Here are two of the prettiest nebulae in the sky: the Helix Nebula (NGC7293) and the Ring Nebula (M57).

These are two classic examples of planetary nebulae – so-called because early observers thought the small disks looked a bit like far-off planets. But planetary nebulae have ABSOLUTELY NOTHING to do with planets! Instead they are the remnants of old medium-sized stars (similar to our sun) that have died somewhat dignified deaths. When they reach the end of their life cycle, such stars slowly expel their outer gaseous layers to form a nebula, which is then heated by the hot core of the shrunken central white dwarf.
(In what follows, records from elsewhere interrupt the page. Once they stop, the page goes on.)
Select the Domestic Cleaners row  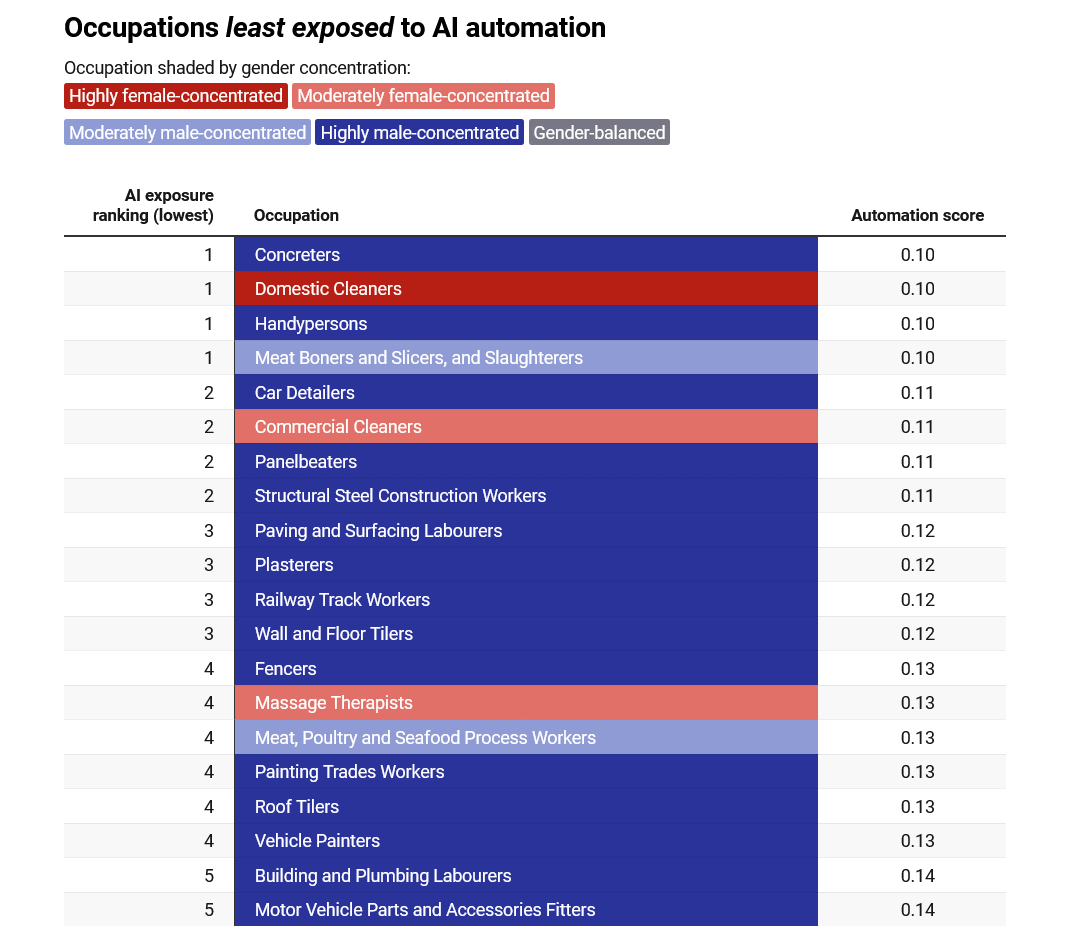[534, 289]
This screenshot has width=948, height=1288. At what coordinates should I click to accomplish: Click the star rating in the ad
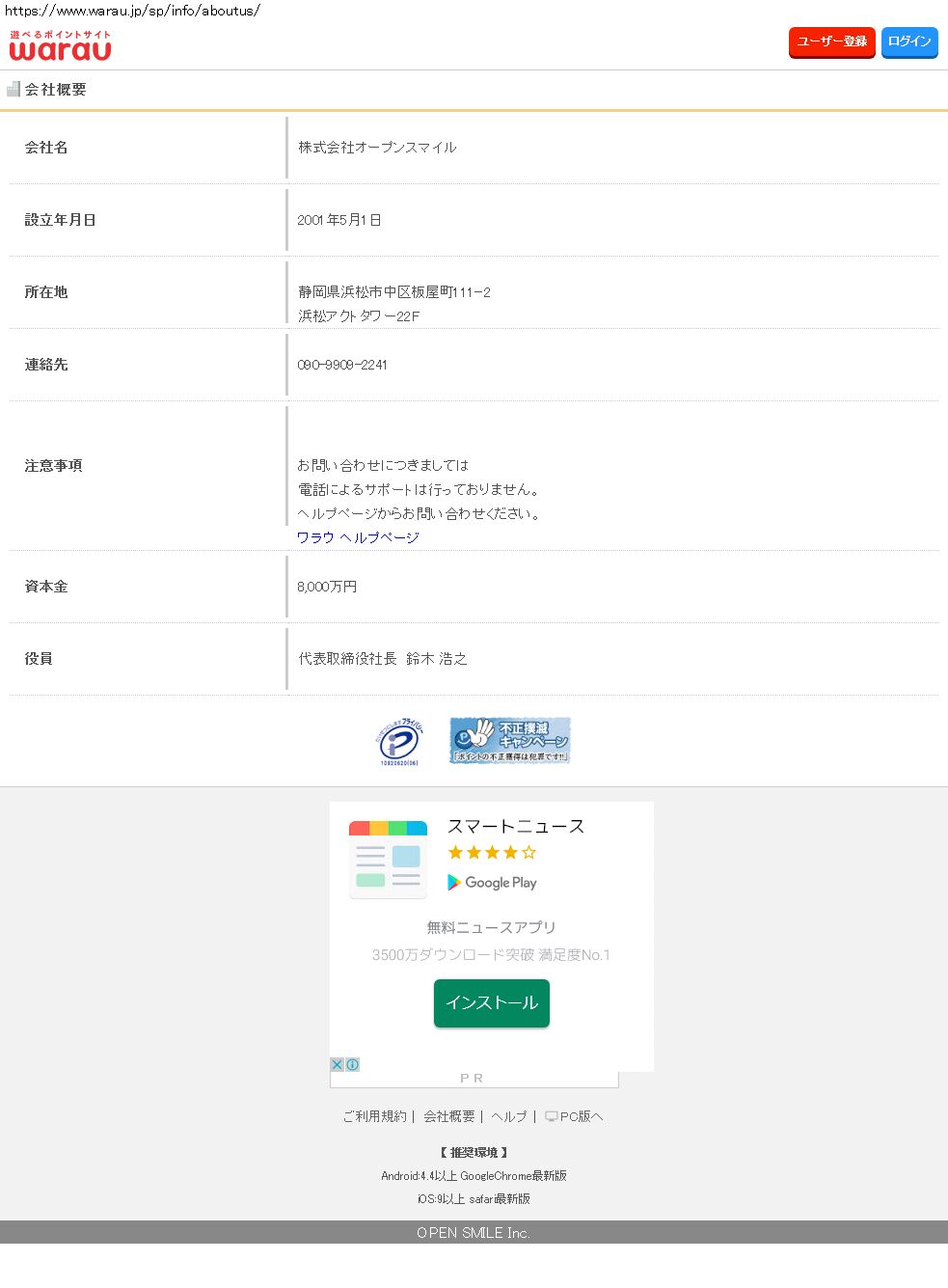[x=491, y=852]
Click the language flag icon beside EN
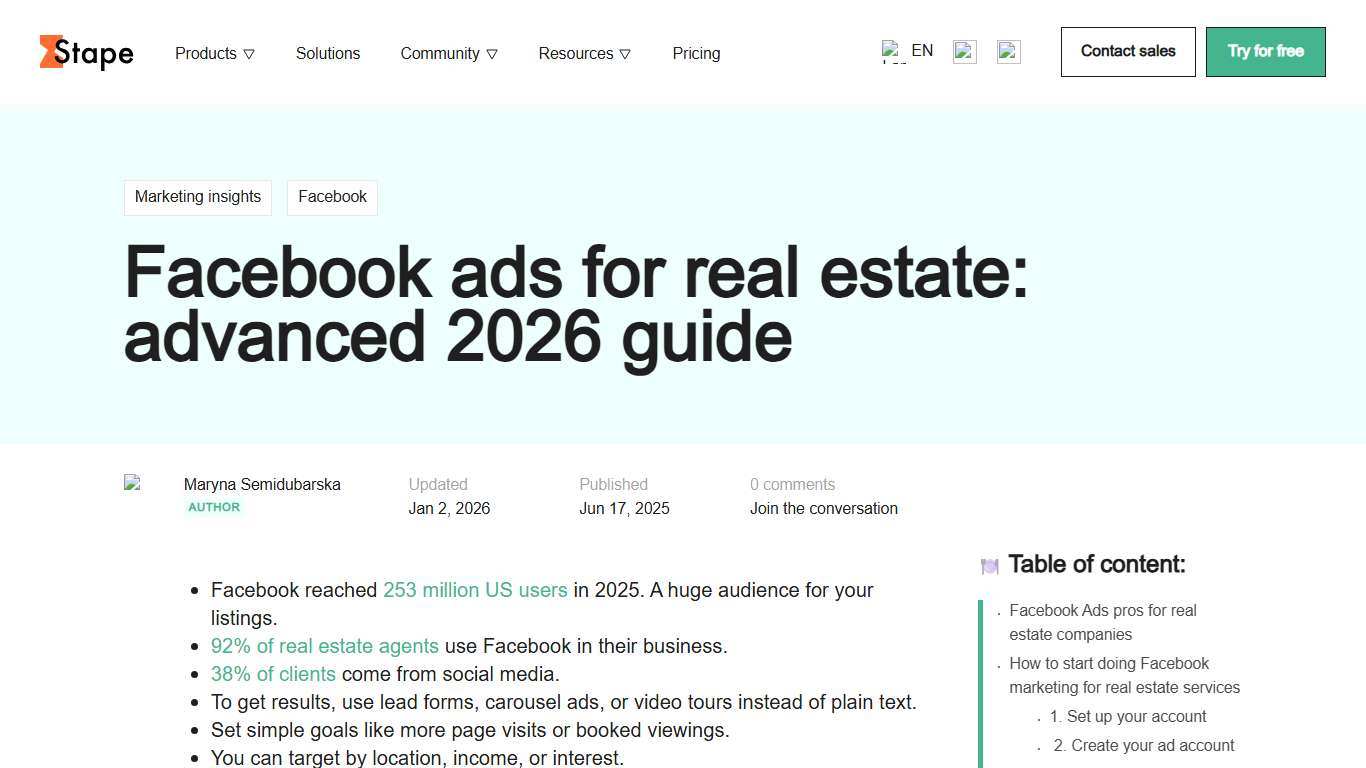The image size is (1366, 768). point(892,50)

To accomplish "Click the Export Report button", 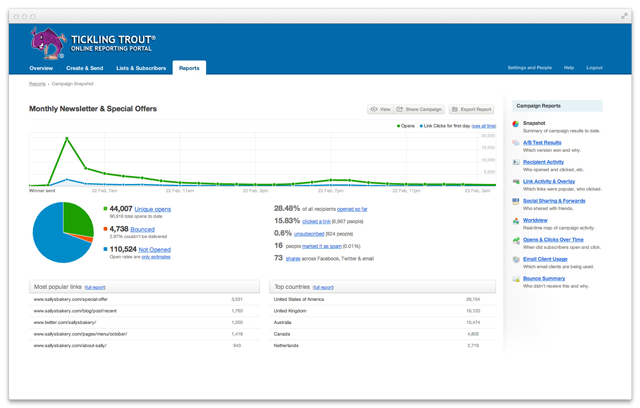I will (x=472, y=109).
This will be the fate of our Sun in roughly five billion years.

The Helix Nebula (NGC 7293)   (20 min total exposure Nov 6, 2020)
ngc7293 seen using Celestron RASA 8 and ZWO ASI183MC

The Helix Nebula is about 655 light years away from us. Since it is one of the closest of such nebulae it appears relatively large. The main ring of the Helix is about 2 light-years across, roughly equivalent to half the distance between our sun and its closest star. However, wispy material from the nebula spreads out at least twice that far into space from the central star.


The Ring Nebula (M57)   (6 min total exposure Sep 4, 2020)
m57 seen using Meade 8 inch SCT and ZWO ASI183MC

The Ring Nebula is four times further away from us than the Helix, at about 2570 light years distance. Through a small telescope, the Ring Nebula looks like a small gray smoke ring in space – it requires photographs to see the colors.


In both of these images it is easy to pick out the dying star at the exact center of the ring.

Previous planetary nebulae that I’ve posted about include the Dumbell and Owl and even NGC 2348.